As a student it is even more important to keep a close eye on the implications which any change in your situation may have for your residence permit. For example, do you still satisfy the relevant study progress requirements? Alternatively, are you affected by the Modern Migration Policy Act [Wet Momi]. An educational institution may make a decision which has implications for your residence permit. It is therefore important to take timely action if you are notified of a decision by the relevant educational institution.
The regulations which apply in the case of migration and obtaining a normal residence permit in the Netherlands are complex and are constantly amended. A consultation may help you to adopt the appropriate course of action. An initial introduction is free.
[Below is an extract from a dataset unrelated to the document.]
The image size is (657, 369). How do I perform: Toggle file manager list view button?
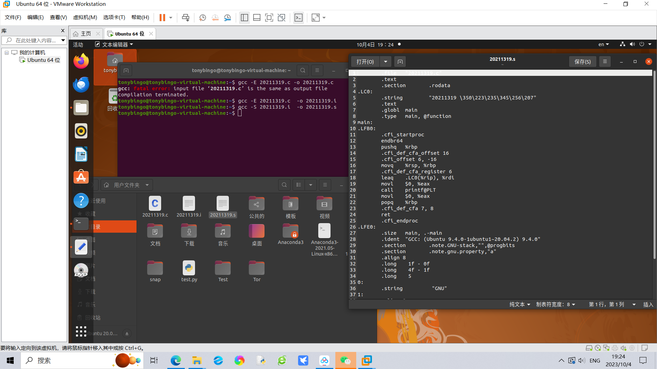point(299,185)
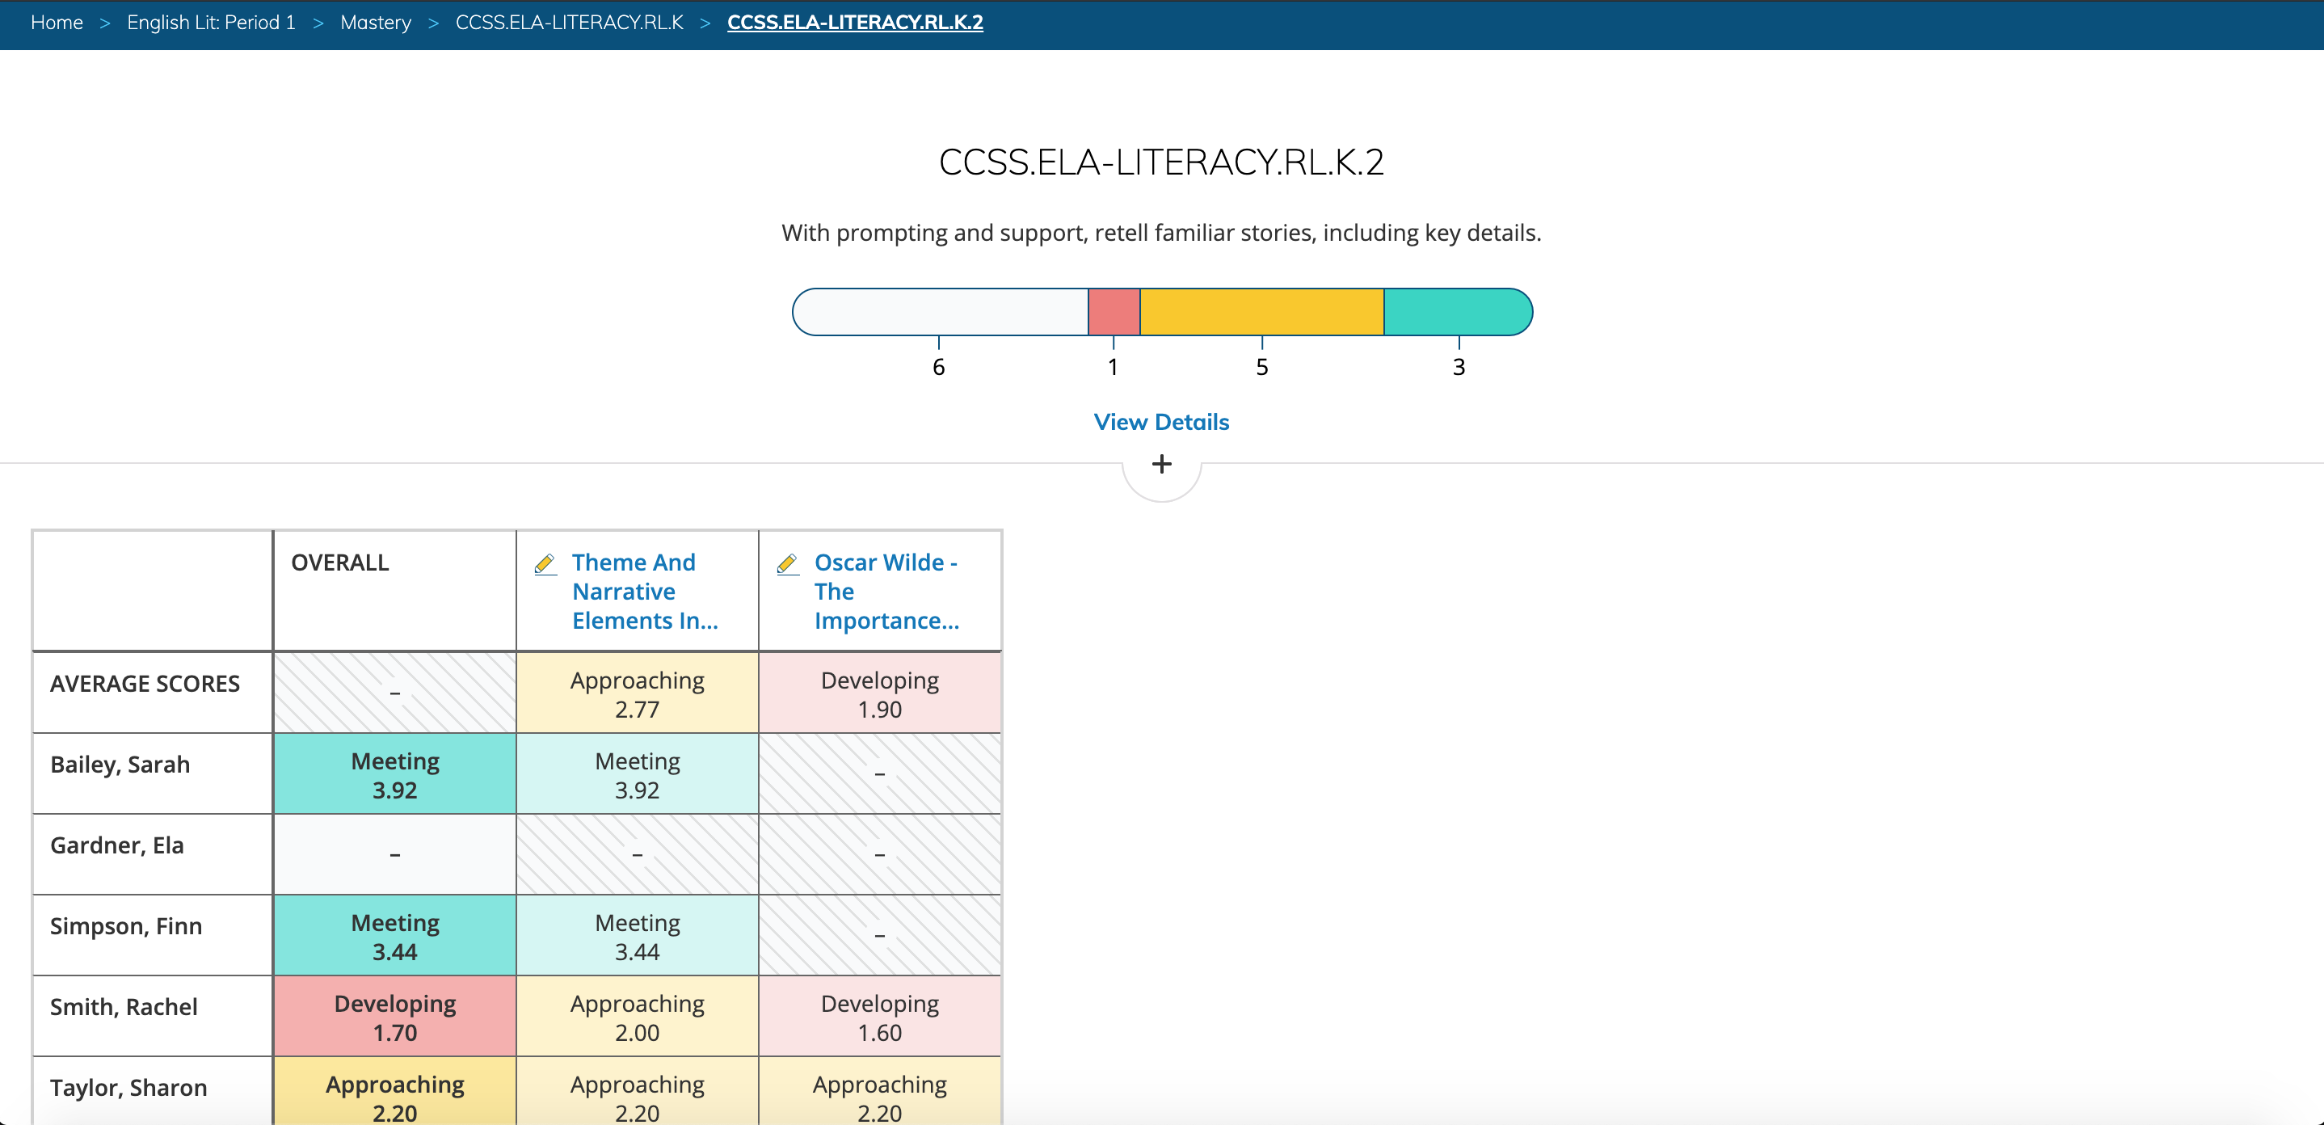
Task: Open English Lit: Period 1 breadcrumb
Action: pyautogui.click(x=211, y=23)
If we conduct specific legal research for you, we will agree on a precise, friendly fee with you in that respect beforehand.
Brexit is stoking feelings and is producing confusion and disquiet for many people. We can help you clarify what Brexit means in your situation and can provide you with advice about the possibility of obtaining a normal residence permit in the Netherlands or the Dutch nationality. Where necessary, we can help you with application procedures or we can institute legal proceedings for you.
We can help your educational institute or company with all aspects of applying for a residence permit for your students, academic researchers or skilled migrants. Consequently, we are able to simplify the duties which you have towards the IND in your capacity as a sponsor for a friendly fee, thereby enabling you to focus on your core business. Asking us about the options is free of obligation.
• Specific rules apply in the case of Turkish subjects.